At a glance
ClinicalIndex Comparison Record- ✓Activating ALK aberration (mutation, amplification >10 signals, or fusion) confirmed by CLIA-certified assay
- ✓High-risk neuroblastoma diagnosis by histology, bone marrow involvement, or elevated urinary catecholamines
- ✓High-risk disease per COG classification at registration (or reclassified to high-risk)
- ✓Recurrent/progressive disease OR refractory disease (best response ≤SD after ≥4 induction cycles) OR persistent disease (best response <PR after ≥4 induction cycles)
- ✕Prior treatment with lorlatinib (prior ALK inhibitors other than lorlatinib are allowed)
- ✕Prior allogeneic stem cell transplant
- ✕Concomitant anti-cancer agents or radiotherapy
- ✕Active or uncontrolled infection
Standardized by ClinicalIndex from the ClinicalTrials.gov record · verify against the source.
Phase 1 Study of Lorlatinib (PF-06463922), an Oral Small Molecule Inhibitor of ALK/ROS1, for Patients With ALK-Driven Relapsed or Refractory Neuroblastoma
In Brief
A Phase 1 clinical trial evaluating Lorlatinib, Cyclophosphamide, and 2 other interventions for Neuroblastoma. Completed, enrolled 65 participants across 13 sites in 4 countries.
Detailed Summary
Lorlatinib is a novel inhibitor across ALK variants, including those resistant to crizotinib. In this first pediatric phase 1 trial of lorlatinib, the drug will be utilized as a single agent and in combination with chemotherapy in patients with relapsed/refractory neuroblastoma. The dose escalation phase of this study (Cohort A1) uses a traditional Phase I 3+3 design. Once a recommended phase 2 pediatric dose is identified, an expansion cohort of 6 patients (Cohort B1), within which ALKi naïve patients will be prioritized, will be initiated. Parallel cohorts will be initiated in adults or patients with large BSA (Cohort A2) and in combination with chemotherapy upon establishing RP2D (Cohort B2).
Study Details
Timeline
Interventions
Lorlatinib will be given orally once daily continuously in 28-day cycles. Lorlatinib will be provided as 5 mg or 25 mg tablets.

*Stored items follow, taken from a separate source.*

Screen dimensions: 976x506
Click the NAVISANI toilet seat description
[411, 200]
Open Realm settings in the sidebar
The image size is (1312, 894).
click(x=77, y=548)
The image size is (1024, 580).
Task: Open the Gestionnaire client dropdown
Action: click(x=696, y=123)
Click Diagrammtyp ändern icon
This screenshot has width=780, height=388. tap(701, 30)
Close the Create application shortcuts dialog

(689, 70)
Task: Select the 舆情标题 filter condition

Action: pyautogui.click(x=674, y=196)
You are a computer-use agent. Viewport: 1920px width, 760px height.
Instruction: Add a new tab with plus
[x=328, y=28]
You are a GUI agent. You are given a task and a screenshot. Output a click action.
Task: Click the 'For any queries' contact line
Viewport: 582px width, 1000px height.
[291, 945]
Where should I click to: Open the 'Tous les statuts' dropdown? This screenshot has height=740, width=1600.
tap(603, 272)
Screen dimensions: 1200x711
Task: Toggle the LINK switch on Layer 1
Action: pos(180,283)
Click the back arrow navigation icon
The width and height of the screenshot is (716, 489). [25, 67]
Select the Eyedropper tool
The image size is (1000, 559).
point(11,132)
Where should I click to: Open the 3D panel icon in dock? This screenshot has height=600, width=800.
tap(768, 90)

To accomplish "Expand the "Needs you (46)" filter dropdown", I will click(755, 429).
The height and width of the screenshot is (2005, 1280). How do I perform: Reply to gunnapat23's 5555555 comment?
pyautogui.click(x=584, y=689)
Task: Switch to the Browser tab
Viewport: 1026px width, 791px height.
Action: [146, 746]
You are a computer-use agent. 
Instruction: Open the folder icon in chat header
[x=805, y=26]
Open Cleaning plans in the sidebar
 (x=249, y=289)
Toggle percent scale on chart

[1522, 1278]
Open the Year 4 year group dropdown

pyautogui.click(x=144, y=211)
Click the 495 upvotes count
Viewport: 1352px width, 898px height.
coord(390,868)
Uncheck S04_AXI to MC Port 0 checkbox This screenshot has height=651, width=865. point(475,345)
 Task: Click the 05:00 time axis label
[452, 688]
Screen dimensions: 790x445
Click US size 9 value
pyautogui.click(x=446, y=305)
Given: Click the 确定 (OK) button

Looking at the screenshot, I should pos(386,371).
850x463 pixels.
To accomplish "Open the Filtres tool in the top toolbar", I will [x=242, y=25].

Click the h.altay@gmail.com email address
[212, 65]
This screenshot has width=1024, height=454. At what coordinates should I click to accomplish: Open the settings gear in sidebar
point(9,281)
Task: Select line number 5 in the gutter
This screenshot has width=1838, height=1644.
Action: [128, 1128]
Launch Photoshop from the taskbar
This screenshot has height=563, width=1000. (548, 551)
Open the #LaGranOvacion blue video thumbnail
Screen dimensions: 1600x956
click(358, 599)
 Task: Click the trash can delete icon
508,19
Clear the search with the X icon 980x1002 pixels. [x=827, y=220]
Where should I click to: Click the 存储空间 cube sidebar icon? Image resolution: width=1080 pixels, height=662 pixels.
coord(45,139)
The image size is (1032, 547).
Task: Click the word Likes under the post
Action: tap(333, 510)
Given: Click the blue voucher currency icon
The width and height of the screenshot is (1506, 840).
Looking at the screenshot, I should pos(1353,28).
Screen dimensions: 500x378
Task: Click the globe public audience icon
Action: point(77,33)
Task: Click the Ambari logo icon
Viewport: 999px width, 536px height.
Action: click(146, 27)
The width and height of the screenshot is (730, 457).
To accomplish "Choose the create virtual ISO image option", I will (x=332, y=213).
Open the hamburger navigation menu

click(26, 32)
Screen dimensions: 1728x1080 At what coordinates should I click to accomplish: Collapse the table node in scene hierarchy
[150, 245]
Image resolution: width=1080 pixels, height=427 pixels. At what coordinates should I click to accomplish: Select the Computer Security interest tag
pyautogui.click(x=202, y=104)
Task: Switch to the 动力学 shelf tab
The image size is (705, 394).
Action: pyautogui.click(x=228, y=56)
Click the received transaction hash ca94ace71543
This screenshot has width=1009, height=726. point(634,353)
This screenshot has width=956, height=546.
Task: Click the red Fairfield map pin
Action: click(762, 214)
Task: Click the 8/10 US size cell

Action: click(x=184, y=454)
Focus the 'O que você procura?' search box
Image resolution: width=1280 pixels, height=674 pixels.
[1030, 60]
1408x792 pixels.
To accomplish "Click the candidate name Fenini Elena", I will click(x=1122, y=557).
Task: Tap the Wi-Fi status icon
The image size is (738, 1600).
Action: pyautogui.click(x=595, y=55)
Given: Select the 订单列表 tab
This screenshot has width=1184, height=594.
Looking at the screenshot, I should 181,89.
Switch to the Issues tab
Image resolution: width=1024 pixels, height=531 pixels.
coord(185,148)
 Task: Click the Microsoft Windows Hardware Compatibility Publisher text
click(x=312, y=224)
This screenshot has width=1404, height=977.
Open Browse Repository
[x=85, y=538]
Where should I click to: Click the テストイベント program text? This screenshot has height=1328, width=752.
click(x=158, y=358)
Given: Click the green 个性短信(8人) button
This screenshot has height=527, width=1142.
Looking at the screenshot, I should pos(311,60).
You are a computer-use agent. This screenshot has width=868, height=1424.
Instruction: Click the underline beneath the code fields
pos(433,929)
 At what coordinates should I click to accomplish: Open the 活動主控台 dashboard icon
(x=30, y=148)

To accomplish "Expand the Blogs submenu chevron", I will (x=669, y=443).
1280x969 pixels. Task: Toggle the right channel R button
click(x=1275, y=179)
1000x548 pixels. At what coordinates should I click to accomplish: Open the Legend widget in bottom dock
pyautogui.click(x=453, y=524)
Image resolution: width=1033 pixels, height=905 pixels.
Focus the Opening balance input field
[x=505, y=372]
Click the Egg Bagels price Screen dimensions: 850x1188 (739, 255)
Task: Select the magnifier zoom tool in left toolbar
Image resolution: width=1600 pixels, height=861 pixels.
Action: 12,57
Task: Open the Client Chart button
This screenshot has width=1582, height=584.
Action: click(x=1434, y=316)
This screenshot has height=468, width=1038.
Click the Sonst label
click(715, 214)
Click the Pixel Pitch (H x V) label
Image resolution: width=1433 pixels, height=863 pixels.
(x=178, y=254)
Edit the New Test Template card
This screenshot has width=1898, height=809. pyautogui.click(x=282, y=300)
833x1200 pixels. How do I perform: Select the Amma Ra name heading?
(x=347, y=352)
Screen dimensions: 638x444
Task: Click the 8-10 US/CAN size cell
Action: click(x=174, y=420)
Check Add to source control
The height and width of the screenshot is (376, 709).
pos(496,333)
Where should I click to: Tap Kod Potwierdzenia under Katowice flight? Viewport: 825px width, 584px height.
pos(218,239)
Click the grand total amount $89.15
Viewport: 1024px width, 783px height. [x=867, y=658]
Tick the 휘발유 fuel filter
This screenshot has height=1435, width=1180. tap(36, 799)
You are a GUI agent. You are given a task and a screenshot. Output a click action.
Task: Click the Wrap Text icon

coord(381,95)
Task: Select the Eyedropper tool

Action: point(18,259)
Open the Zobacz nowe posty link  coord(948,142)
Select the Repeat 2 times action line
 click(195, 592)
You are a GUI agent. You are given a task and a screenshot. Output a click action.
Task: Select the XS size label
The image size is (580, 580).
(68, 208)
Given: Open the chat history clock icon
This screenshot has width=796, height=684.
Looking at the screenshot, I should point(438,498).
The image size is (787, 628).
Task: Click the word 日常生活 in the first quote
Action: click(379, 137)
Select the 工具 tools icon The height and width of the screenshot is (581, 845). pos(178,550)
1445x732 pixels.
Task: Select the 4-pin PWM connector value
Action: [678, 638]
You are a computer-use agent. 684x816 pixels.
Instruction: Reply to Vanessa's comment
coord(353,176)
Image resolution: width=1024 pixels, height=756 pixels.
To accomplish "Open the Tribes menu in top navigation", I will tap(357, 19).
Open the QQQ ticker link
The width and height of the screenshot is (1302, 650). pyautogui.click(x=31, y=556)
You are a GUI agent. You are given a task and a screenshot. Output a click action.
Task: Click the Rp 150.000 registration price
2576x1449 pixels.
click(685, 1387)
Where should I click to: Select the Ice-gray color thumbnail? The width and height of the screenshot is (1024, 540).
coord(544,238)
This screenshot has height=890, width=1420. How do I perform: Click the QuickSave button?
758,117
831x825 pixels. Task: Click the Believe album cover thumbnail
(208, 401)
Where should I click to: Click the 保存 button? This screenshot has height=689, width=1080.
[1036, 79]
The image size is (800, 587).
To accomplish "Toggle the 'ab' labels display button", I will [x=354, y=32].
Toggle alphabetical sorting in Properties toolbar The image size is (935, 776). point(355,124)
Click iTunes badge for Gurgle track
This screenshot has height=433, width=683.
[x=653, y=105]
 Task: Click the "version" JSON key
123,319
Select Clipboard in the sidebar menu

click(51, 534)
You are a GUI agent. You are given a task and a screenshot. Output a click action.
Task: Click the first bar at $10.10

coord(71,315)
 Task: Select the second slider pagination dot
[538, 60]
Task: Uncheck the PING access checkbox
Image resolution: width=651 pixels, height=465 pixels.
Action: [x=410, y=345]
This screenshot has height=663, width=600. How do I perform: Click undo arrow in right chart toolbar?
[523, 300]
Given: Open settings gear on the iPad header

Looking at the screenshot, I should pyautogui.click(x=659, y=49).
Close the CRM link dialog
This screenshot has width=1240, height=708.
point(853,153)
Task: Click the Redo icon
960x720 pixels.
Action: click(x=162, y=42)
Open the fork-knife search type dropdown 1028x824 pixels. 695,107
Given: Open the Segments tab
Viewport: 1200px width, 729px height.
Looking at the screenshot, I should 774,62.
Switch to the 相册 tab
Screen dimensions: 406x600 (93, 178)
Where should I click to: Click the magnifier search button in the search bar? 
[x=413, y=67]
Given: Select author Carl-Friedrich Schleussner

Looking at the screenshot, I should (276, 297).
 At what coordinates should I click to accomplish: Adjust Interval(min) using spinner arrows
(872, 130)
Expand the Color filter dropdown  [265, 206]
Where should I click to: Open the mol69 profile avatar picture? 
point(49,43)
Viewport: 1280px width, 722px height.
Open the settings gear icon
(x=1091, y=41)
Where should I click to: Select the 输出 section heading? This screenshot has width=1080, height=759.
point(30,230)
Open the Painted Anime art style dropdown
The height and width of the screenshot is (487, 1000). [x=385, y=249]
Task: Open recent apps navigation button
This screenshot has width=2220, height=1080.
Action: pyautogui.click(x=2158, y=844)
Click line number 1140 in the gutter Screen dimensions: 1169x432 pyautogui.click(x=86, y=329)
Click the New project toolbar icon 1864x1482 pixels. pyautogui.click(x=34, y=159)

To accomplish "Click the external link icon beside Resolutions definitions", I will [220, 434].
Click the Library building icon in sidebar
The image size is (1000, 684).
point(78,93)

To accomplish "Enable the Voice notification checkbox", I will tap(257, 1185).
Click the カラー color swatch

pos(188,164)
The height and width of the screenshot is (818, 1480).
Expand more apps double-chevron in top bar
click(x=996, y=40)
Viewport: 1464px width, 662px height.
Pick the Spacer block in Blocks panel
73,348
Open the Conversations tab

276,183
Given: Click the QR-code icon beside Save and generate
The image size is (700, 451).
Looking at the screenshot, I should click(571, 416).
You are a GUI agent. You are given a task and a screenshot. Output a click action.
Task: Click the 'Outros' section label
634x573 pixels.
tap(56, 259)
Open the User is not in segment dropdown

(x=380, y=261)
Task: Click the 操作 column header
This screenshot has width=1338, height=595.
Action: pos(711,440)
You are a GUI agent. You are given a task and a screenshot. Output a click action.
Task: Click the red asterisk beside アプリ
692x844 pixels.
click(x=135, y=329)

Cyclophosphamide 250mg/m2/day will be administered as a 30 minute IV infusion on days 1-5 of each cycle
Topotecan 0.75mg/m2/day will be administered as a 30 minute IV infusion immediately following cyclophosphamide on days 1-5 of each cycle
Filgrastim is to be given with each course beginning 24-48 hours following completion of cyclophosphamide and topotecan and continued through post-nadir count recovery with an ANC \> 2000/mm\^3 at 5mcg/kg/day. Filgrastim must be discontinued at least 24 hours prior to the start of the next course of therapy. Pegfilgrastim (100mcg/kg; 6mg maximum dose) may be substituted and is given one time at 24-48 hours from completion of cyclophosphamide and topotecan.